[Start Page text]
# slide in range and downdraft ventilation system



## hardwareman (Oct 9, 2010)

lauriel said:


> we bought a slide in range and a separate downdraft system. We couldn't install until the granite was complete and now we're told that slide in ranges are not designed to work with a separate downdraft system as the back of the range exceeds the stovetop glass which is supposed to sit on the lip of the downdraft.. They are both Kitchen Aid and were purchased at the same dealer. We're sick about this as our whole kitchen is designed with these applicance dimensions. Is it true that these two are not designed to work together?


kind of confused as to what you are asking, I assume this down draft is the retractable unit that mounts behind the cooktop surface. if so that is what they are built for, they are built for cooktops and slide in ranges, but the stove top glass is not supposed to sit on the lip of the vent they are supposed to sit flush with one another. Maybe I am not reading your post correctly. Can you list the models of the 2 units in question.
me thinks some body screwed up and doesn't want to own up to it.


----------



## Jacques (Jul 9, 2008)

i'm guessing you're saying; the counter tops are extra deep to accomodate both units, but the back of the range[below the top] juts out so that you now have a space between the snorkle and cooktop??? if soo-wow! yeah you've got a problem..that slide in probably also has venting cutouts for air which would be blocked by the downdraft..you're stuck for the countertop so i would eliminate the downdraft[if range is gas-when those type snorkels are on they rob the flame] have countertop guys make you a filler for back part where you have the space between end of cooktop and wall. then, if possible, install some type of hood exhaust. or, return both and buy a range with built in downdraft..still need filler strip..IF counter top is standard and range will fit space ok-i would just eliminate the snorkle-they're neat but you won't-in the long run be happy with it--i have one, behind a 36"gas cooktop, and wish i'd put a hood in when i did my remodel..


----------
[End Page text]
[Start Entries provided]
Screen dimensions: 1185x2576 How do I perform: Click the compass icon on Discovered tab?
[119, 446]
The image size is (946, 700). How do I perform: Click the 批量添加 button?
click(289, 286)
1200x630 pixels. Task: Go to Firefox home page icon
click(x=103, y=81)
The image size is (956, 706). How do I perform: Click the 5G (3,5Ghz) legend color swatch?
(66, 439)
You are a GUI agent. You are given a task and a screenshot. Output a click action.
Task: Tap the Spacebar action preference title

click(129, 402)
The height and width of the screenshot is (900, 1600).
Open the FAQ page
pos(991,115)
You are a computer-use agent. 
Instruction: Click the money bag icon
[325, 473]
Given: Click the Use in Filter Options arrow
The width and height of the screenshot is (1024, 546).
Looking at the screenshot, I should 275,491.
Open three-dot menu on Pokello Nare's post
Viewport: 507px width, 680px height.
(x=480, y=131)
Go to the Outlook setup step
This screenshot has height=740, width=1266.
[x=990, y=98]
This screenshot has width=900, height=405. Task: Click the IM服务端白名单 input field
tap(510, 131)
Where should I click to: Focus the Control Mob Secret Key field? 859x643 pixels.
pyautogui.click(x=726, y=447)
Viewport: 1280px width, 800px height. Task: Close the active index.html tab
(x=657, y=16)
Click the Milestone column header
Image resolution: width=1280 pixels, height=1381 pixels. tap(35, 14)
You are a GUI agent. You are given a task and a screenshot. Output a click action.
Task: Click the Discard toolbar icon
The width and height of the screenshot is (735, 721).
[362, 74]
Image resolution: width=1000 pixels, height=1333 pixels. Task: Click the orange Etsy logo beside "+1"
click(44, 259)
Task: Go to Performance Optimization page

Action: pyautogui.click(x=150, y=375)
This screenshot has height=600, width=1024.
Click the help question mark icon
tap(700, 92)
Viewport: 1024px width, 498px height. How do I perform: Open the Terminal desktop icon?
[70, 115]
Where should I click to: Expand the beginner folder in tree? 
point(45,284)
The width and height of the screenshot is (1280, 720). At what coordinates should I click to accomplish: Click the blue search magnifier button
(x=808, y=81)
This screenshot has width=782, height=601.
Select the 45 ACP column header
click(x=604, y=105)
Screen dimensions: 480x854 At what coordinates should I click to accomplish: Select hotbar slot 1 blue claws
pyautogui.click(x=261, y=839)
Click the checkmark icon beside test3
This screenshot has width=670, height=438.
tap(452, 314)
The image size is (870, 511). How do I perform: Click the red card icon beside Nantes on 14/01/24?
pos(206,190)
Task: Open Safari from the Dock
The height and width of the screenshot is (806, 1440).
[End Entries provided]
■ What this exercise asks:
**1.** From the range and downdraft thread, copy the passage that begins at the words "kind of confused" and stops after the words "own up to it.".
**2.** Translate this sentence from the range and downdraft thread into Spanish: "They are both Kitchen Aid and were purchased at the same dealer."

■ The responses:
**1.**
kind of confused as to what you are asking, I assume this down draft is the retractable unit that mounts behind the cooktop surface. if so that is what they are built for, they are built for cooktops and slide in ranges, but the stove top glass is not supposed to sit on the lip of the vent they are supposed to sit flush with one another. Maybe I am not reading your post correctly. Can you list the models of the 2 units in question.
me thinks some body screwed up and doesn't want to own up to it.

**2.** Los dos son Kitchen Aid y se compraron al mismo distribuidor.